La société romaine est devenue la plus grande force coloniale à cette époque parce que cette société était hautement organisée. Par conséquent, il est très plausible que cette décoration déterminée par un désir esthétique individuel n’ait pas existé ou qu’elle ait été à la limite du permissible ou du compréhensible. Il est encore ainsi plus plausible que ce decorum (ce qui est bienséant ou approprié) ait été déterminé par de plus larges impératifs sociaux et ait façonné la culture visuelle de l’époque. Quand les peintures murales de Pompéi et d’Herculanum ont été découvertes au XVIIIe siècle, ces impératifs n’existaient plus. En revanche, elles sont arrivées dans un monde où l’Antiquité et les versions rétro pastiches de l’Antiquité s’étaient mêlées depuis longtemps. Ainsi, les peintures des sites campaniens ont été inévitablement associées à des décorations « style antique » des sites influents comme le Vatican, Versailles, et bon nombre de villas et de palais à travers toute l’Europe.

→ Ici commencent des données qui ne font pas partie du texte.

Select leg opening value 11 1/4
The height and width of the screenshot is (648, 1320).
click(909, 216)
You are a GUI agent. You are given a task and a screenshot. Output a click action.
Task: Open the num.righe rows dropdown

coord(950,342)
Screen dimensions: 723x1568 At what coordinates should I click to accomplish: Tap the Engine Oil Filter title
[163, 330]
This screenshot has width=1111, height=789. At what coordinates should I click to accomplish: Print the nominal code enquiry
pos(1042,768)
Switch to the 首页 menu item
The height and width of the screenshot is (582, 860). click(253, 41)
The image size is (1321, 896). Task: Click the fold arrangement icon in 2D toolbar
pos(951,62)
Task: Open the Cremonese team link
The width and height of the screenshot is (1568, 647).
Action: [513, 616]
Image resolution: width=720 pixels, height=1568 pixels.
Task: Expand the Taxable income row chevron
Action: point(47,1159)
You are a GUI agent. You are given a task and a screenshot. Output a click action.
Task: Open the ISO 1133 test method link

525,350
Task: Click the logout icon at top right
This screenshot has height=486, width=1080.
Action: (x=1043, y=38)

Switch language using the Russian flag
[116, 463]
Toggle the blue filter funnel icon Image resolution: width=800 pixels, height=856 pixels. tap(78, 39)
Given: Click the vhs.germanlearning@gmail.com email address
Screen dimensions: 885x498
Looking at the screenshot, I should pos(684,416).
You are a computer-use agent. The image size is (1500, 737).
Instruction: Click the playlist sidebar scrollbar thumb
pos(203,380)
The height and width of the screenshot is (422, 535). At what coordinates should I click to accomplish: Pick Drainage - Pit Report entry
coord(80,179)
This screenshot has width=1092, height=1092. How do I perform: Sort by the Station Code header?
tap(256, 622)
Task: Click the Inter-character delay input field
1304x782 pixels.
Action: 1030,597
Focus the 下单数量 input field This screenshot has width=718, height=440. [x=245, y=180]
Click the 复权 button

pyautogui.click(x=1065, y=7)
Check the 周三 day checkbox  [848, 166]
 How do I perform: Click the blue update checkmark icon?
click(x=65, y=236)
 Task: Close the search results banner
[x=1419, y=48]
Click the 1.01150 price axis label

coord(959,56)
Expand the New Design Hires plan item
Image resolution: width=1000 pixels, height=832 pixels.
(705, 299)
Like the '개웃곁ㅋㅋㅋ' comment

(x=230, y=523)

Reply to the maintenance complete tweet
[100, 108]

Le Vatican, au début du xvie siècle, a été l’un des premiers endroits où étaient montrés des intérieurs pastiches provenant de fragments d’anciennes peintures murales romaines. Plusieurs de ces fragments ont été trouvés dans ce qu’on pensait être des grottes. De cette manière, ils ont été connus sous le nom de grotesque et les motifs dérivés ont été introduits plus tard dans un grand nombre de décorations d’intérieur à travers toute l’Europe. Ces grottes étaient en réalité les plafonds voûtés recouverts de peintures des ruines ensevelies du palais doré de Néron (Domus Aurea). Trois cents ans après la découverte de ces fragments, de larges peintures murales ont émergé des ruines enfouies de Pompéi et d’Herculanum. Comme les fragments découverts précédemment, elles ont été rapidement incorporées à des projets de décors d’intérieur et à des objets manufacturés destinés au marché européen, puis à une consommation à l’échelle mondiale. Ces copies et ces appropriations ont été collectivement associées au « style pompéien ou style Empire », connu aujourd’hui sous le nom de néoclassicisme. Cette association mêle de plus en plus pastiches et originaux et, au xixe siècle, le langage de la décoration d’intérieur est utilisé pour les décrire sans distinction. La production de ces peintures murales antiques par une société païenne où l’art, la religion, la politique se recoupaient et, à certains moments, devenaient indissociables, semble avoir échappé à l’analyse critique dont ces œuvres sont devenues l’objet.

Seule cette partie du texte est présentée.